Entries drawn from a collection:
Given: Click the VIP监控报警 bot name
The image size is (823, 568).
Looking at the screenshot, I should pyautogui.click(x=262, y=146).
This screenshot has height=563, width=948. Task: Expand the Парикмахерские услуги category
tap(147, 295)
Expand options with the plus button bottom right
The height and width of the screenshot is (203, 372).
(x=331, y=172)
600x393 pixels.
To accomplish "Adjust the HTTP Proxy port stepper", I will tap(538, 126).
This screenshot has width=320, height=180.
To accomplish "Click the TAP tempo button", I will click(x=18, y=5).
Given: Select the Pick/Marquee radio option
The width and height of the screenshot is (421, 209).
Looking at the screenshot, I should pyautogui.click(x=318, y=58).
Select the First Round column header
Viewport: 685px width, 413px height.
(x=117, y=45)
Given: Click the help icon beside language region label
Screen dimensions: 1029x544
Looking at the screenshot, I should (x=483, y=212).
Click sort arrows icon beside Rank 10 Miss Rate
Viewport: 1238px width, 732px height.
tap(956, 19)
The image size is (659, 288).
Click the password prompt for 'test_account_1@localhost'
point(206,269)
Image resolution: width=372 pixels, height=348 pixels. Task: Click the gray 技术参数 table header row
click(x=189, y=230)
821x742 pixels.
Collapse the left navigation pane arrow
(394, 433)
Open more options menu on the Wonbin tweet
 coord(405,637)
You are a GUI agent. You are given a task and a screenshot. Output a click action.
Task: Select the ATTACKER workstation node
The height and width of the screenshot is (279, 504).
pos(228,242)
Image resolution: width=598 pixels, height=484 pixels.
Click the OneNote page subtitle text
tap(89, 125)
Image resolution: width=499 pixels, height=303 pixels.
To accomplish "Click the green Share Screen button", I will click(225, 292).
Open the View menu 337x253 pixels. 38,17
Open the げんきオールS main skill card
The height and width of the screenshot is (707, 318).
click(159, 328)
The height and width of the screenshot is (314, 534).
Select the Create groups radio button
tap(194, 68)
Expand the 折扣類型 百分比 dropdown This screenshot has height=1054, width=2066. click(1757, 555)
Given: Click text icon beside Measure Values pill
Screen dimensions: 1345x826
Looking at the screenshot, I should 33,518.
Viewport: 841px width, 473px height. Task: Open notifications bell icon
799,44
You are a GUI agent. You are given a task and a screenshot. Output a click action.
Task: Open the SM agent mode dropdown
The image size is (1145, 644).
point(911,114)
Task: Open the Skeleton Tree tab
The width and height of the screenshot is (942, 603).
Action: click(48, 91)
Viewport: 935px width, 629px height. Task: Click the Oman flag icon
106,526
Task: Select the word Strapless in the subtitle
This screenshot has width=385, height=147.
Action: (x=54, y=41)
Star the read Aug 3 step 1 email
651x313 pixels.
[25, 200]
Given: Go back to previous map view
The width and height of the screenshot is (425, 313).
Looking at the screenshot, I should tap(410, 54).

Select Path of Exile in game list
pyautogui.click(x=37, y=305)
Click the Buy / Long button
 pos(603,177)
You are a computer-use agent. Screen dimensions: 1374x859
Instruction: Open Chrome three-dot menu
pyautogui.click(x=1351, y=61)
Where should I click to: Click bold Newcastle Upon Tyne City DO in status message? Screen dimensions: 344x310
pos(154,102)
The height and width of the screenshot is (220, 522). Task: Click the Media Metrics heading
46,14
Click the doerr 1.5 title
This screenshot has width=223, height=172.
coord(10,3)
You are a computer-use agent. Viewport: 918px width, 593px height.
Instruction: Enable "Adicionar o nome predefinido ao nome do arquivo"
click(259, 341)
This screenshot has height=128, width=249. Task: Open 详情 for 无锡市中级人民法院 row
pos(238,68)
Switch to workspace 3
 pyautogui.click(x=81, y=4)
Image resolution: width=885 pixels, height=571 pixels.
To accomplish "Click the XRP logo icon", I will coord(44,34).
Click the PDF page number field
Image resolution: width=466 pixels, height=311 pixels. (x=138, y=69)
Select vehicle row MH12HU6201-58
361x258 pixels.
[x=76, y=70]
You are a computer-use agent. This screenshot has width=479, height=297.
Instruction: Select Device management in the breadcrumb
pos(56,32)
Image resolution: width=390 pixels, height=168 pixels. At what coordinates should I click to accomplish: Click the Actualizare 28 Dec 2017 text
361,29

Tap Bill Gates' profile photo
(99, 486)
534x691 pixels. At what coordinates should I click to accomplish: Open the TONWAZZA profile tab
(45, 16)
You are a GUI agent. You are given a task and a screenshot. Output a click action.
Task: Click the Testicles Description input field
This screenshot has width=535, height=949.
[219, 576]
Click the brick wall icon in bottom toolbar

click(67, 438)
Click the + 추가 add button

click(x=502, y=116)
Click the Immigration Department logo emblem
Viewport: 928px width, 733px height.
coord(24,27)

| WHAT TO PRODUCE |
Count the lines of the data above that contain the string "profile", treating uppercase and lowercase as distinct. State only the number.

| THE RESULT |
2